MetS components have been related to decreased bone mass throughout ovarian hormone changes, mainly during the menopausal transition, which alters other mechanisms including body composition as abdominal fat increases as well as altered lipid and glucose metabolism [5,6]. Hyperglycemia and increased adipose tissue have been associated with a poor skeletal health as the altered insulin signaling may be related to a reduction of bone formation [7], and consequently a decrease in bone mineral density (BMD), hence developing osteopenia and osteoporosis [5,8]. Low HDL levels and an inflammatory microenvironment affect the differentiation and function of osteoblasts [9]. In addition, it has been reported that dyslipidemia [10] and high blood pressure [11] are risk factors for low bone mass.
In Mexico, there is a high prevalence of overweight, obesity, and MetS in women. According to the Mexican National Survey on Health and Nutrition (Encuesta Nacional de Salud y Nutricion, ENSANUT) in 2018–2019, the prevalence of overweight and obesity among Mexican women was 76.8%, with higher rates in the Northern States. The criteria of MetS with highest prevalence were abdominal obesity, identified as 92.1% in 40–49-year-old women and 95.8% in 50–59-year-old women [12]. A descriptive study in Nuevo Leon State, Mexico, reported a prevalence of MetS of 59.4% in ≥16-year-old women, and an increased prevalence of components of MetS with increasing age, except for HDL levels, showing an important public health problem [13]. A systematic review pointed out that the prevalence of MetS in Mexican adult women was 41% (95% CI 0.34–0.47) [14]. Osteopenia and osteoporosis in various states in Mexican adult women have been reported from 30.12% to 39.8% and 13.6%, respectively [15,16]; however, there is limited evidence in the region of the Nuevo Leon State.
The association of BMD with MetS and its components has not been concluded yet [17,18]. Studies have pointed out a protective effect on bone health due to the presence of MetS, obesity, and diabetes [19,20], but several others have reported an increased risk of osteopenia or osteoporosis in individuals with diabetes, high blood pressure, and hypertriglyceridemia [17,21,22,23,24]. In addition, there is limited scientific evidence from Mexican women, specifically in menopausal transition and postmenopausal stage.
The aim of this study was assessing the association between low BMD and MetS and its components among reproductive/menopausal transition and postmenopausal women in the northeast region of Mexico.

2. Methods

2.1. Design

A descriptive cross-sectional study was carried out (2015–2016) in 40–60-year-old women residents in the metropolitan area of Monterrey, in Nuevo Leon State, Mexico.
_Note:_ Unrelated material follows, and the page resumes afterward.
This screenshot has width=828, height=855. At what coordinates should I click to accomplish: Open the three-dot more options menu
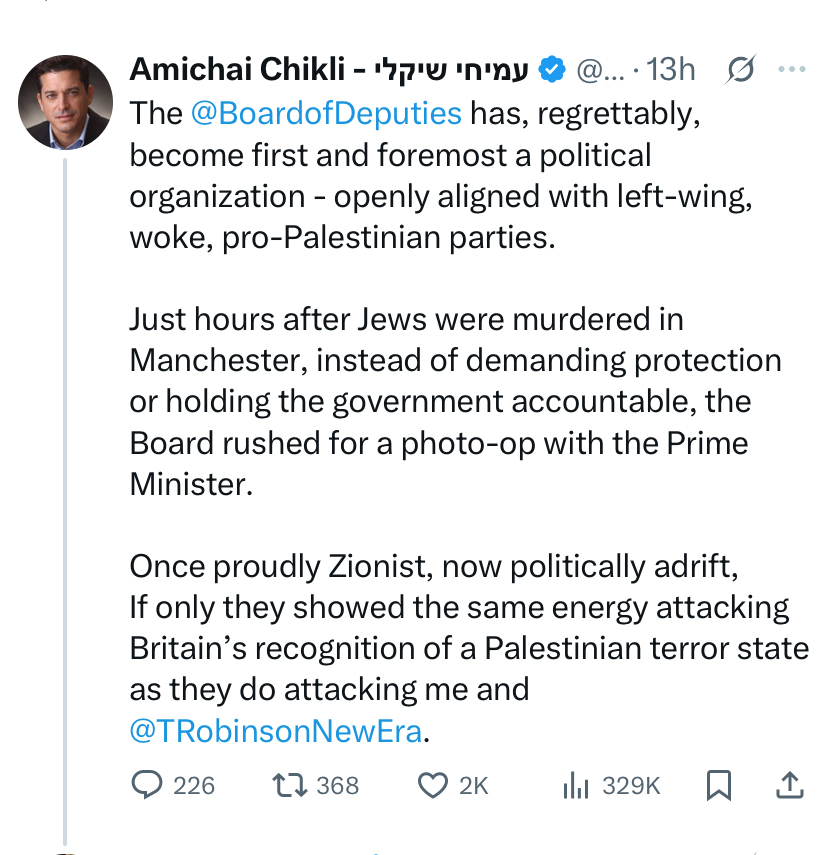(x=791, y=70)
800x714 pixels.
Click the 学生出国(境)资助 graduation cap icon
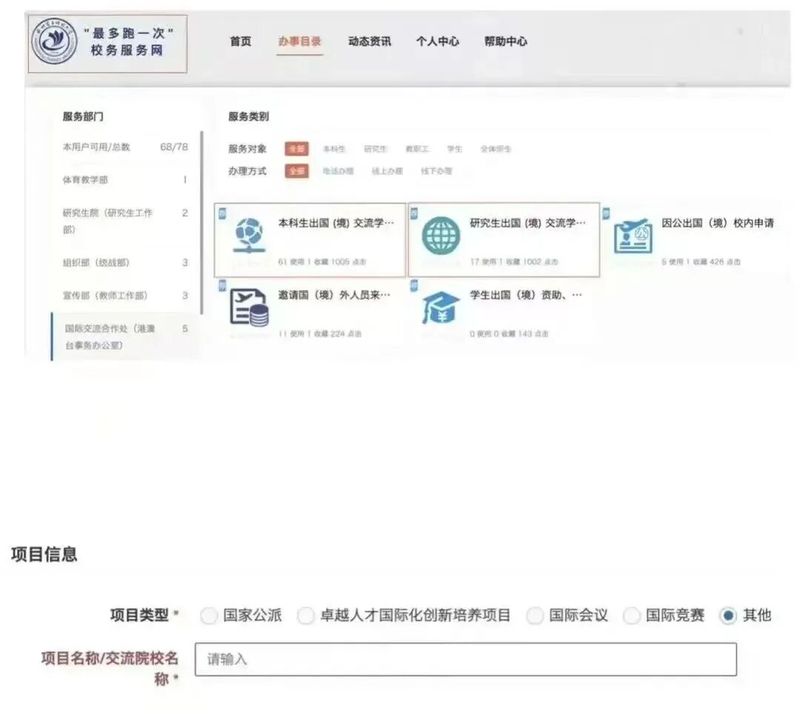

A sample size of n = 376 was determined as representative according to the finite population equation with 5% level of precision, a level of confidence interval of 95%, a 40–60-year-old women population of 491,024, and the prevalence of MetS at 59.4% [13].
Women were invited to participate via social media, telephone calls, and flyers posted on medical centers and public areas, and voluntary response sampling was followed. Exclusion criteria were abandonment of the study, incomplete data from the subject, and pregnancy. Women using metallic artifacts in the spine or femoral sites and/or a cardiac pacemaker were also excluded as image results from DXA are affected by these [25]. The study was developed following the Declaration of Helsinki. It was approved by the Ethics Committee of the Faculty of Public Health and Nutrition of the Autonomous University of Nuevo León (protocol ID: 15-FaSPyN-SA-11). Written informed consent was obtained from each participant. Data collection was performed in the Centre for Research in Nutrition and Public Health of the Faculty of Public Health and Nutrition.

2.2. Clinical History

Complete clinical history included information on the participant’s date of birth, day of last menses, changes in menstrual cycles, number of children, use of drugs, smoking habit (current smoker: yes/no), presence of metallic artifacts, and use of a cardiac pacemaker. Menstrual cycles and changes were identified, and women were grouped as follows: reproductive, as regular cycles or not noticeable changes were present (n = 55); menopausal transition, as an altered duration in cycles of ≥7 days or intervals of amenorrhea of ≥60 days (n = 91); and postmenopausal, as the absence of a menstrual cycle for ≥12 months (n = 230), according to STRAW+10 criteria [26]. Women were classified in group 1 (reproductive and menopausal transition), and group 2 (postmenopausal).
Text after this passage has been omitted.